Chatbot soll auch den Therapeuten helfen
Der Chatbot stellt eine erste Diagnose und teilt die Ergebnisse dem Therapeuten zu Beginn der Therapie mit: "Dann kann man bei der ersten Therapiesitzung eventuell schon tiefer in das ganze Probleme einsteigen", sagt Rollwage. Die Therapeuten könnten dann die Diagnose zu Beginn der Therapie um etwa 25 Prozent schneller stellen und damit die Behandlung direkt effektiver gestalten. Der Chatbot priorisiert Betroffene mit besonders schweren Symptomen, um in diesen Fällen möglichst schnell einen Therapieplatz vermitteln zu können.
Therapeutinnen und Therapeuten könnten also mit Hilfe des Chatbots effizienter zuarbeiten: Vielleicht haben sich auch deshalb die Wartezeiten auf einen Therapieplatz in der Analyse nicht verändert, obwohl eigentlich mehr Patienten und Patientinnen eine Therapie beginnen. Ein überraschendes Ergebnis, das bei einigen Fachleuten kritische Fragen aufwirft. Es ist unklar, ob die effizienteren Therapien den Anstieg der Patientenzahlen langfristig wirklich kompensieren können.
Hilft der Chatbot bald auch Betroffenen in Deutschland?

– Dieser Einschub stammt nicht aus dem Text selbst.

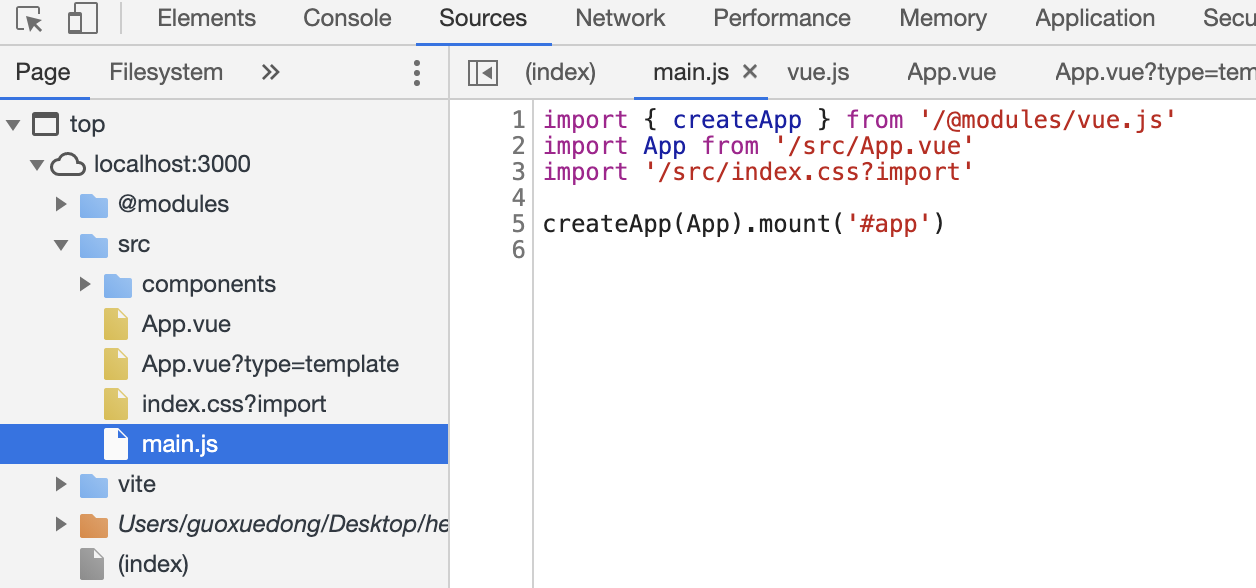Toggle the hide navigator sidebar icon
This screenshot has height=588, width=1256.
point(483,72)
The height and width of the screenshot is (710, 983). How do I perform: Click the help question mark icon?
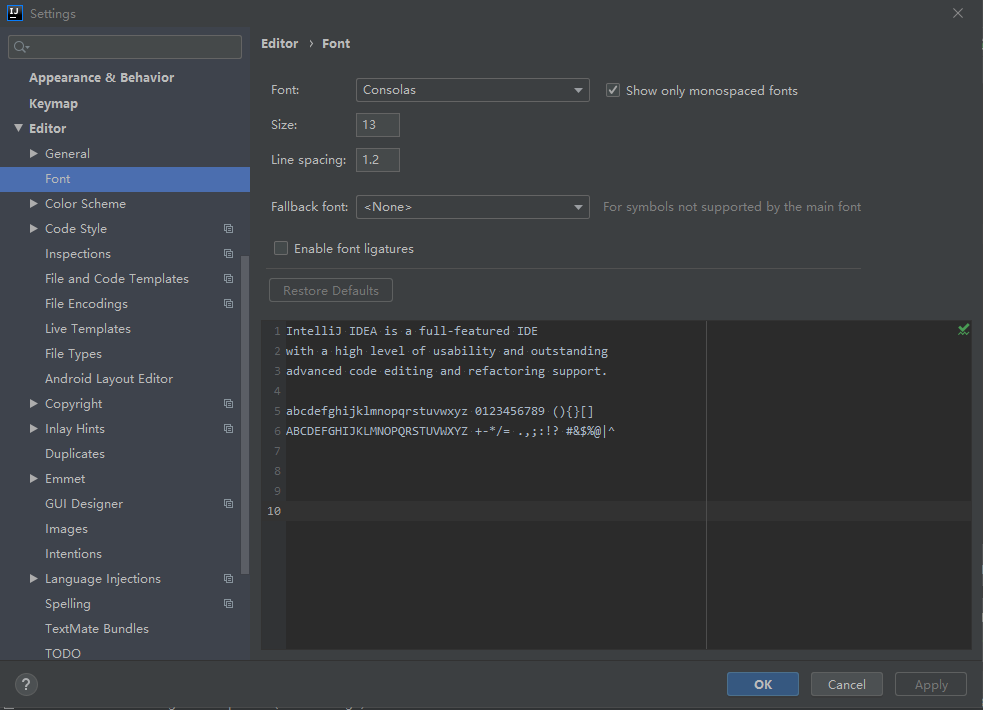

Insgesamt ist das System der psychotherapeutischen Versorgung in England nur schwer mit der Situation in Deutschland zu vergleichen. In Deutschland müssen Betroffene oft die einzelnen psychotherapeutischen Praxen abtelefonieren und sich auf Wartelisten setzen lassen. In England werden die Therapieplätze für depressive Erkrankungen und Angststörungen auf regionaler Ebene zentral vergeben. Das heißt: Nach dem Chatbot erhalten die Betroffenen ganz automatisch einen Rückruf oder eine Email, wenn die gewünschte Therapie starten kann. Der Chatbot ist nicht nur Motivator, sondern bringt die Anfrage für eine Therapie direkt auf den Weg.
In Deutschland kann der Chatbot nicht als Vermittler arbeiten, weil die Therapieplätze in Deutschland nicht zentral vergeben werden - auch nicht auf regionaler Ebene wie in England. "Aktuell ist der Einsatz von KI-gestützten Chatbots noch nicht in der Regelversorgung der Krankenkasse involviert", sagt Eva-Lotta Brakemeier, Professorin für Klinische Psychologie und Psychotherapie an der Universität Greifswald. Eine Einführung sei komplex, aber dennoch auch vielversprechend.
Natürlich könnte ein solcher Chatbot auch in Deutschland schon heute Hilfesuchende motivieren und bei der Erstdiagnose helfen, jedoch keine Plätze für eine Psychotherapie direkt vermitteln. Auch für einen Chatbot ist die Therapie-Suche in Deutschland derzeit zu kompliziert.